The Art Gallery of South Australia acquired Sue Kneebone’s works Neat Drop and Angel Inn, both 2014, from an exhibition she held at Fontanelle Gallery in 2014, Deadpan. The works are being exhibited in the AGSA atrium in June.
“It goes back to my ancestors of the mid-1850s,” Kneebone explains. “I was trying to capture a feeling of a time in Adelaide when there was some sort of sense of colonial brutality and gentrification rubbing up against each other. That’s the aesthetic I’m trying to create.”
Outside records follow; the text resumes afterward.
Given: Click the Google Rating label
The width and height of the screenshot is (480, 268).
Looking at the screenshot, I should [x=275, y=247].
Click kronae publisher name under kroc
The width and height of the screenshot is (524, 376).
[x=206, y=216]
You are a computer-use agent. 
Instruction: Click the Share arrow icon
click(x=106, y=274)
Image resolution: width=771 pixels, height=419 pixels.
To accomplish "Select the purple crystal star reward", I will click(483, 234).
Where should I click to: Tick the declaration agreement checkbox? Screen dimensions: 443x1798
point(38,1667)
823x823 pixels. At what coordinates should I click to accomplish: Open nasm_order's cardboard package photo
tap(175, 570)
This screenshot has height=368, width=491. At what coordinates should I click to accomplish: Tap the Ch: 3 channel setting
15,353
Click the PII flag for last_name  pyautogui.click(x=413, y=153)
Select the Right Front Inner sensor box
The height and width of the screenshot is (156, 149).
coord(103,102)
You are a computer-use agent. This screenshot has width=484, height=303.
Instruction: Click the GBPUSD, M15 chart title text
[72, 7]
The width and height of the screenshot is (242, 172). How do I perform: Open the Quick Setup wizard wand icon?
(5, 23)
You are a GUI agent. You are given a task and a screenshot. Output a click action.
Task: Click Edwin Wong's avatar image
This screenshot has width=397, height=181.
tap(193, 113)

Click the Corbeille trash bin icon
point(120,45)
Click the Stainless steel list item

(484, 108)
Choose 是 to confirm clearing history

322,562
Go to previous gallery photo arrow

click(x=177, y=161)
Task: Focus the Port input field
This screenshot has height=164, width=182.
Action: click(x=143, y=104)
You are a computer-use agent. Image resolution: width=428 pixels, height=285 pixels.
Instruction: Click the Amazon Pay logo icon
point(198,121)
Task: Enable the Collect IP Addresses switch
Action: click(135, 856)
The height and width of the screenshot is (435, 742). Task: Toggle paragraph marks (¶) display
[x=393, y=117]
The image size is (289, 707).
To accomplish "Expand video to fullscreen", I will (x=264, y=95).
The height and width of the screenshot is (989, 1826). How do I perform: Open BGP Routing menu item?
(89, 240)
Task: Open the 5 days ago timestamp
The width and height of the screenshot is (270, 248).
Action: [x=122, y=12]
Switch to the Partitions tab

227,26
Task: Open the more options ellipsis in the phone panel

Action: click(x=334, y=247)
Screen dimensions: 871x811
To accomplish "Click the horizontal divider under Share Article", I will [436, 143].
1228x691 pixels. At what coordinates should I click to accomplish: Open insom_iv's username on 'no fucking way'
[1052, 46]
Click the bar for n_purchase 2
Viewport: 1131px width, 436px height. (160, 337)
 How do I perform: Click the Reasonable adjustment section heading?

Neat Drop focuses on the story of her ancestor John Mansforth who was brutally murdered at Skillogalee Creek, north of Adelaide. A lot of Kneebone’s work involves field trips and, in this case, she travelled to where the crime scene was thought to be. There she found signs like Hellfire Creek and Devil’s Garden. “These colonial, gothic names inspired my work and the sensibility in my work,” says Kneebone.
To add authenticity, Kneebone included items such as a rock from the site of the murder, combined with domestic furniture including colonial chairs or chandeliers. “It’s about taking nature and the domestic environment and mashing them together,” she says.
Kneebone is trying to piece together her own family history and its place in the context of colonial history. “I’m trying to get a feel for that time through my work. I’m looking for anecdotes and trying to get an understanding of those colonial times.”